С воплощения именно этого образа и начинается новый клип «Ленинграда» «i_$uss»: второстепенный герой клипа, раздвинув ноги, ссыт на закат. Для сюжета это совершенно бессмысленно, но зато несет важную идею: ссать я хотел на всё это ваше высокое и святое! Поэтому же героиня галлюцинирует о религии, непременно сидя на унитазе в окружении горы туалетной бумаги. Поэтому же в конце клипа надо обязательно показать, как ее сбивает фура ― да так, что кровь-кишки и по обочине размотало.

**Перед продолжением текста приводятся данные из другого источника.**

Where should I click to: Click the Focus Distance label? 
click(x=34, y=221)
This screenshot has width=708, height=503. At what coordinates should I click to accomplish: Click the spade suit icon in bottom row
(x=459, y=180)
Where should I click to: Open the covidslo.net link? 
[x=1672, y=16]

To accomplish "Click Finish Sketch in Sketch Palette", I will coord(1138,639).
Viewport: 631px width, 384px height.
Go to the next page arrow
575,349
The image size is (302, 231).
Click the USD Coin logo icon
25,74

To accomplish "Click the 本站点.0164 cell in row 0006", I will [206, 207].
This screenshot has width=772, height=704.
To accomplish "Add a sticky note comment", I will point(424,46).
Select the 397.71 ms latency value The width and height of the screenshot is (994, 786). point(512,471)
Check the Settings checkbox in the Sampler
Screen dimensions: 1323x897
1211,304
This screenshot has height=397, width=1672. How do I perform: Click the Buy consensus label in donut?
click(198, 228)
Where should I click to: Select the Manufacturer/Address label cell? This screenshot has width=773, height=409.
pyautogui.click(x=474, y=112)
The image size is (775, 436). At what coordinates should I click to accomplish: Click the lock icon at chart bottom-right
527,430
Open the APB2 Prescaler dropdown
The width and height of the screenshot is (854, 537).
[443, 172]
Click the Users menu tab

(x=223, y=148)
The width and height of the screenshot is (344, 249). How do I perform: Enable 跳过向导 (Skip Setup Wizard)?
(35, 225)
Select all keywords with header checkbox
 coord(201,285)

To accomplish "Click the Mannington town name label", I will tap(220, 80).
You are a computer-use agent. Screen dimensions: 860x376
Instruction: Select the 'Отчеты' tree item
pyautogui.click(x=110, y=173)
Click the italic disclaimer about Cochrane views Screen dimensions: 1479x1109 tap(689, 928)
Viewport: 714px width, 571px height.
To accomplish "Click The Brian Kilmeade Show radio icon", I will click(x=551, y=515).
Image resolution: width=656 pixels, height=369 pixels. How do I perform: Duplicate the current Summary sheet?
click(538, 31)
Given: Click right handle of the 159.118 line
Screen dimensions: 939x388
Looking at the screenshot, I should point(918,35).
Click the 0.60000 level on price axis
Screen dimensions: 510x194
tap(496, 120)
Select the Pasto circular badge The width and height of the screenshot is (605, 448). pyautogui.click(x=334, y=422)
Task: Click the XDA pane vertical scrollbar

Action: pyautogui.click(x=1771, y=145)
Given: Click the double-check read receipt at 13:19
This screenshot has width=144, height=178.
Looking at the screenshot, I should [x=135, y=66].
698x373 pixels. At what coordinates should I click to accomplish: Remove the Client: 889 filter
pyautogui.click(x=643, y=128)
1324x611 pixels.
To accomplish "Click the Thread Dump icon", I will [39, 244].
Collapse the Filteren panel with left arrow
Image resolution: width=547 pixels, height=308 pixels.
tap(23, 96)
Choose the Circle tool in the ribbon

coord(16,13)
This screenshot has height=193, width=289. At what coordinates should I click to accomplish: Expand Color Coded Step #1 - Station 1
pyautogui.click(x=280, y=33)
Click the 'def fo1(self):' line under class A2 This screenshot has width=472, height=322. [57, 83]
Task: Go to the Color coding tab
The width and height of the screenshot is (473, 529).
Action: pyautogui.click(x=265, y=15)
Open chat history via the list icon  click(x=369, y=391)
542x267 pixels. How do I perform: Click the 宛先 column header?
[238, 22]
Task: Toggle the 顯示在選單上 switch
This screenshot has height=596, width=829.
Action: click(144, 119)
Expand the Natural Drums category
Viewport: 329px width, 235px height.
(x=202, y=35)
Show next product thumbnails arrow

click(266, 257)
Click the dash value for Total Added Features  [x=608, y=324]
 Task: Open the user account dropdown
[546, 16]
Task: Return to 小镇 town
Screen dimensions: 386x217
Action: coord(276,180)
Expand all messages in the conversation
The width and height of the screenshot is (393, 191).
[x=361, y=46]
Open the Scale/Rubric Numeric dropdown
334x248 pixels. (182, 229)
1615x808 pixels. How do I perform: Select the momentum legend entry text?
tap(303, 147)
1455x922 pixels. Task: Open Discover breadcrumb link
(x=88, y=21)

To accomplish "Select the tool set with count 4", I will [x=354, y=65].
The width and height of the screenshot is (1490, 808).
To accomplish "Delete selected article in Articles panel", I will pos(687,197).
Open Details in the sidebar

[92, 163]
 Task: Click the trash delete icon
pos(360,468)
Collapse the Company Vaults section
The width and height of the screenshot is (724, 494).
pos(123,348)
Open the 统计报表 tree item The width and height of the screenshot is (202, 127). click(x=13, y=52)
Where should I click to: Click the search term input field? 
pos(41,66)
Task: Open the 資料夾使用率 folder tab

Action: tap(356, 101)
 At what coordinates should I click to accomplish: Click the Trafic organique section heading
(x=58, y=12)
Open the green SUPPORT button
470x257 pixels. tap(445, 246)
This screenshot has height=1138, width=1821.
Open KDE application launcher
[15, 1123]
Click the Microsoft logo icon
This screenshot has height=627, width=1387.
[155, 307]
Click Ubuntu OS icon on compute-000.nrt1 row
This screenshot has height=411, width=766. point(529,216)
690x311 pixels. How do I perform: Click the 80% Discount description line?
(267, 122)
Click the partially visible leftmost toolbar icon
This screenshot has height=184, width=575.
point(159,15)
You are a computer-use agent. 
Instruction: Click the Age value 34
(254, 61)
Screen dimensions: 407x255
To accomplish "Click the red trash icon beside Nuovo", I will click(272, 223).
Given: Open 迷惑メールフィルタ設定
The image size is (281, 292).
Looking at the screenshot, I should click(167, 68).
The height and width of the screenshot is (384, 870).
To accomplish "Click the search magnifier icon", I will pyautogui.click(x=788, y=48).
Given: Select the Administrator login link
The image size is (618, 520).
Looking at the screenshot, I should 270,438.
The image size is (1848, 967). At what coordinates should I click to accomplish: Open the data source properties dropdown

И всё… Больше ничего. Гы-гы, бабе под веществами в клубе чудится Иисус, а потом ее фура сбивает! Вот и всё «оскорбление чувств верующих».
Нет ни странноватого юмора, как в «Догме», ни морального упрека «прогнившей религии», как в песне Zeig dich с последнего альбома Rammstein. Да что там, даже советские антирелигиозные плакаты на фоне клипа «Ленинграда» выглядят душевно и человечно: в них религиозных мракобесов высмеивали, потому что боролись за просвещение народа. Там религия мешала светлому будущему ― тут она мешает только нормально в клубе затусить.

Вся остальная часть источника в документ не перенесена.